For GF to be truly relevant, we need more than differentiated offerings. Clients have made it clear that they need a foundry partner with a sustainable business model, so they can be sure their technology investments can generate returns for years to come. We have placed a new emphasis on financial performance and we will continue to accelerate this focus in 2019 and beyond. Our decision to shift investment away from the leading edge has freed up a tremendous amount of resources, and we will look for additional ways to improve our cost structure.
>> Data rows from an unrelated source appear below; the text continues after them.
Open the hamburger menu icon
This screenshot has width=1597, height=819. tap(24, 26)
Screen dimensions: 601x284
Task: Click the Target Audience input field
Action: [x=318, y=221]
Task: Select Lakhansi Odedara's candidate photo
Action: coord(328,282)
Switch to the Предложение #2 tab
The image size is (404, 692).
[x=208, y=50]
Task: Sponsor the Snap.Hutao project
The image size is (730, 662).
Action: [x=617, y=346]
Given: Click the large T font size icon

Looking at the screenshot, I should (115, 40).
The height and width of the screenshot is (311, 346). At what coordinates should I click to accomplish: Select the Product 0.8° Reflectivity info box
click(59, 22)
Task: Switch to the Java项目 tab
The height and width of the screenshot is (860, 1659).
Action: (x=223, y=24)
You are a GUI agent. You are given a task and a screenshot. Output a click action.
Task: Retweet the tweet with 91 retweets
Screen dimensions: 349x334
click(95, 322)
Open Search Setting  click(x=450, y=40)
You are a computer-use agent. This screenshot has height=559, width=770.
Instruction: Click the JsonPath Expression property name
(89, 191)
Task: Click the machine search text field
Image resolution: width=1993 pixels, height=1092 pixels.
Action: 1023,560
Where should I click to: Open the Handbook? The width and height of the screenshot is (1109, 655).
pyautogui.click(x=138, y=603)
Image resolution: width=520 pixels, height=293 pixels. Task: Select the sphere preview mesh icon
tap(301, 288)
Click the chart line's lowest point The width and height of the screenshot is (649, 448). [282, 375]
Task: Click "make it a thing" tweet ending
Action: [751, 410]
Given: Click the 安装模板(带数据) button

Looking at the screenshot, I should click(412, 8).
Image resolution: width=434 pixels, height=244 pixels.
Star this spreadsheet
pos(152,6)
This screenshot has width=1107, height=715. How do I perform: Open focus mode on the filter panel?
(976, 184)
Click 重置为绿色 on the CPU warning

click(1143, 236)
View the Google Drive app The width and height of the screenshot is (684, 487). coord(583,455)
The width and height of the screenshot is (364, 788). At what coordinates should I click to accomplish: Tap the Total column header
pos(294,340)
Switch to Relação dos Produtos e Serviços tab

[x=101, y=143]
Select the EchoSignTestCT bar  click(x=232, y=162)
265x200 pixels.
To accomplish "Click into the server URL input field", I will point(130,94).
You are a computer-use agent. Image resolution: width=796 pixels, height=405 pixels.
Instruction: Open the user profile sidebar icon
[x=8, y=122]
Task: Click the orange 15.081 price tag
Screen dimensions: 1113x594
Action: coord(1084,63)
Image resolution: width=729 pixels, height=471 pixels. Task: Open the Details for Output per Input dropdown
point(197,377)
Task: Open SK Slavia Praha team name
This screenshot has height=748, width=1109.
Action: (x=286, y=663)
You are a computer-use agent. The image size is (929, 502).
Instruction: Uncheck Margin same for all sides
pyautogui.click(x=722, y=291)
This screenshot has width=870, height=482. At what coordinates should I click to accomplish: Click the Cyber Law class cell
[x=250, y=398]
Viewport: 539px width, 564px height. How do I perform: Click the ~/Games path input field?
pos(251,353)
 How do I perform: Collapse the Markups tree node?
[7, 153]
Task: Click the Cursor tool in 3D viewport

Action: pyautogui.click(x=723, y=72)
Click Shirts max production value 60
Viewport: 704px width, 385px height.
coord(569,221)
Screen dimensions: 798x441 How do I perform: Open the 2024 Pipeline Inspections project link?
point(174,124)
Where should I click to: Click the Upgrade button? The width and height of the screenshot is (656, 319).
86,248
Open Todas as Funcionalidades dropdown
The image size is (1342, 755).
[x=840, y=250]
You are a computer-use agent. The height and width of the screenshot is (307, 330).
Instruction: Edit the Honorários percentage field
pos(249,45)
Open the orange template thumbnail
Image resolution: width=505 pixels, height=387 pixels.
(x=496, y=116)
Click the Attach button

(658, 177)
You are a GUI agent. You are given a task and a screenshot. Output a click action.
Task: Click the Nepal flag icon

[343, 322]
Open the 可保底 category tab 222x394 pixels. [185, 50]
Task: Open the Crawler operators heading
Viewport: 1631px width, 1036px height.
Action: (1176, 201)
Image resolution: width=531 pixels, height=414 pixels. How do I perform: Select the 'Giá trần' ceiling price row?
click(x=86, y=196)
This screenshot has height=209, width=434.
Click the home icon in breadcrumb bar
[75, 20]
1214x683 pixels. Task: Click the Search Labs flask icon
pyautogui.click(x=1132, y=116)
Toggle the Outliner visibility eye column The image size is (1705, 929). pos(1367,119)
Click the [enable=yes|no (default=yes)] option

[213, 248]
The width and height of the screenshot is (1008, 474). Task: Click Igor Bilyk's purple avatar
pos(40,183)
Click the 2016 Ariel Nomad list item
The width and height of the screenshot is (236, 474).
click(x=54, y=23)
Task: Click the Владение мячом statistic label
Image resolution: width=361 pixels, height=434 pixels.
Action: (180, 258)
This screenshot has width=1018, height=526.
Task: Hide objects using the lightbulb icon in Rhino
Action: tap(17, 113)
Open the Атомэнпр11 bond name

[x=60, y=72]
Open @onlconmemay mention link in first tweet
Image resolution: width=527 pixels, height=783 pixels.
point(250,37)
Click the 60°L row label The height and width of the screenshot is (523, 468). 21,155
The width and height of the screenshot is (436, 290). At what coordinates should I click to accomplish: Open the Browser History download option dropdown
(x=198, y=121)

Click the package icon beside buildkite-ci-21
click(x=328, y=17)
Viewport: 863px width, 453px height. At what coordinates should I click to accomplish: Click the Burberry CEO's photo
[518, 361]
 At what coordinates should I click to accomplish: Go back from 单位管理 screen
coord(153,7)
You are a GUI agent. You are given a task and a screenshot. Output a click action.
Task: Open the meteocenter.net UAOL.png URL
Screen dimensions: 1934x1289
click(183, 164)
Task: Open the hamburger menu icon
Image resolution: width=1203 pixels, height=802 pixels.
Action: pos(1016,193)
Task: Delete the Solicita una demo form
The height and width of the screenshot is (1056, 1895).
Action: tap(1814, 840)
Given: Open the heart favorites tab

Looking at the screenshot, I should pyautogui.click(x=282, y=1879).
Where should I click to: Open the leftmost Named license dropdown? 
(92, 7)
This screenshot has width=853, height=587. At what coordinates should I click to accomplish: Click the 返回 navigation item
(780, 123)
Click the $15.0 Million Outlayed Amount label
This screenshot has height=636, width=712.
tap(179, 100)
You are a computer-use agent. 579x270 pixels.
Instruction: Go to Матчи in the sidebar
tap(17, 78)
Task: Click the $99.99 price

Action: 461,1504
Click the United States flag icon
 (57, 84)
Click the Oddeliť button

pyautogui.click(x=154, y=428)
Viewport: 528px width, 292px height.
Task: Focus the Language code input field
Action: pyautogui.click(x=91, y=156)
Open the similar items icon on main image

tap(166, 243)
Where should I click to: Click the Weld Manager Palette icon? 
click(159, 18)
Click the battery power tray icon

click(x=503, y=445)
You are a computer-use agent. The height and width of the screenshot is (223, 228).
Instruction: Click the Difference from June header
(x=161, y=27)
Expect to see more changes to our technology portfolio as we double down on the most differentiated offerings, and anticipate refinements to our fab footprint as we look to optimize our capacity profile.
GF will celebrate its 10th anniversary in March of 2019. Much has changed in our business and the broader industry over the past decade, but one thing remains the same: semiconductors are critical components of the global technology revolution. In 2018, the semiconductor sector is estimated by some analysts to surpass $500 billion. While impressive, this number significantly underestimates our industry’s contribution to the $2 trillion electronics ecosystem. As we grapple with a rapidly changing market and fundamental shifts in enabling technologies, we must collectively commit to capturing more of the value we create to keep driving innovation into the future.